[What you will do]: Return, from the data below, each line that contains the word "Create".

[The data Boundary: Start]

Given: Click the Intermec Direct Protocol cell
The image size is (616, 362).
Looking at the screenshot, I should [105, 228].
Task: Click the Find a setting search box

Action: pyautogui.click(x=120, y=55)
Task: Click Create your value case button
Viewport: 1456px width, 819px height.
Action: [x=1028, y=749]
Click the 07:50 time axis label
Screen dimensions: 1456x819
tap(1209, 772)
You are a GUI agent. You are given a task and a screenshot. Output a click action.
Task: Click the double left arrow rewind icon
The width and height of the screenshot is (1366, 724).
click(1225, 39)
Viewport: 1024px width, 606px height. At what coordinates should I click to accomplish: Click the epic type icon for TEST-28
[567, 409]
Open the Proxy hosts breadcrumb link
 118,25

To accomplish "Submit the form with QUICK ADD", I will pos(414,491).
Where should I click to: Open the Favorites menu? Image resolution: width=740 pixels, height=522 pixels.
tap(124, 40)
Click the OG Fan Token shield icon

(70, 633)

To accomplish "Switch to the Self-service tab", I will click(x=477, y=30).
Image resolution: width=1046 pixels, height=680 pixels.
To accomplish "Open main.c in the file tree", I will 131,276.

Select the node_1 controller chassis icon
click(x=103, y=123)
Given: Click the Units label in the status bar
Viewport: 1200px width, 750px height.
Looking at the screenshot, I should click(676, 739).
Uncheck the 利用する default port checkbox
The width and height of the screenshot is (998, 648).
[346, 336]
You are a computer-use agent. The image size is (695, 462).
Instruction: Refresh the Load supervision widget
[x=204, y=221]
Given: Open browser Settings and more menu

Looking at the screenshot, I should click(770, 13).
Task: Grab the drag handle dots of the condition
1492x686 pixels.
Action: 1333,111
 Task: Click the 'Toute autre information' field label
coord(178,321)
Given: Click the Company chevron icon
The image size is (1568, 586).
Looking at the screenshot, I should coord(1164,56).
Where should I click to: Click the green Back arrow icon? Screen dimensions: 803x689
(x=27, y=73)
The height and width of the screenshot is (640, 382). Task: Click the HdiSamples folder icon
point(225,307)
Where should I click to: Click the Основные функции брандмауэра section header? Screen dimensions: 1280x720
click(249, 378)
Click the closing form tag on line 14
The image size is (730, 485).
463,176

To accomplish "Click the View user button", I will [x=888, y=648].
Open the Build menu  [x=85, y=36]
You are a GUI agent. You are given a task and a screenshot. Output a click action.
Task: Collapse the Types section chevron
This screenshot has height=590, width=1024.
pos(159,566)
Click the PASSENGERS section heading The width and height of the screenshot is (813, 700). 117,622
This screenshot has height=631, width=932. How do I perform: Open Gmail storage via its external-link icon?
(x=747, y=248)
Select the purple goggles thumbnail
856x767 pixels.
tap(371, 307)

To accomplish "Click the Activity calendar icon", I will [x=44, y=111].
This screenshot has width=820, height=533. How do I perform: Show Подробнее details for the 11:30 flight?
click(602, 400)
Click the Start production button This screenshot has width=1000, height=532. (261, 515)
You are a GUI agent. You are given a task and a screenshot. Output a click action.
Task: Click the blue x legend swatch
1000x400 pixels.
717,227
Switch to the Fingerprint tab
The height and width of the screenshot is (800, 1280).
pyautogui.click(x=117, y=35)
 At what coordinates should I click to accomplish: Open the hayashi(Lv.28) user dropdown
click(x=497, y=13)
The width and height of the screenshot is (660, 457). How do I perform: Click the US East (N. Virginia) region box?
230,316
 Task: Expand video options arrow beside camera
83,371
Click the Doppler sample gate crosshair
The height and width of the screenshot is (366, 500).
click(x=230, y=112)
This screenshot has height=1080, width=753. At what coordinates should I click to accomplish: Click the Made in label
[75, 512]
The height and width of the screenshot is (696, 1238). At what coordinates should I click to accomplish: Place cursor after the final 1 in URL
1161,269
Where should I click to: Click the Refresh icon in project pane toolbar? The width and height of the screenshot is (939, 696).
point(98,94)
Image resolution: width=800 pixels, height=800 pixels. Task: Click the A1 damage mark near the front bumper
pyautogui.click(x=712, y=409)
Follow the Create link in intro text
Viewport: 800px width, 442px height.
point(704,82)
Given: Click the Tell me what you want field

[The data Boundary: End]

[Response for this exercise]:
Task: Click Create your value case button
Follow the Create link in intro text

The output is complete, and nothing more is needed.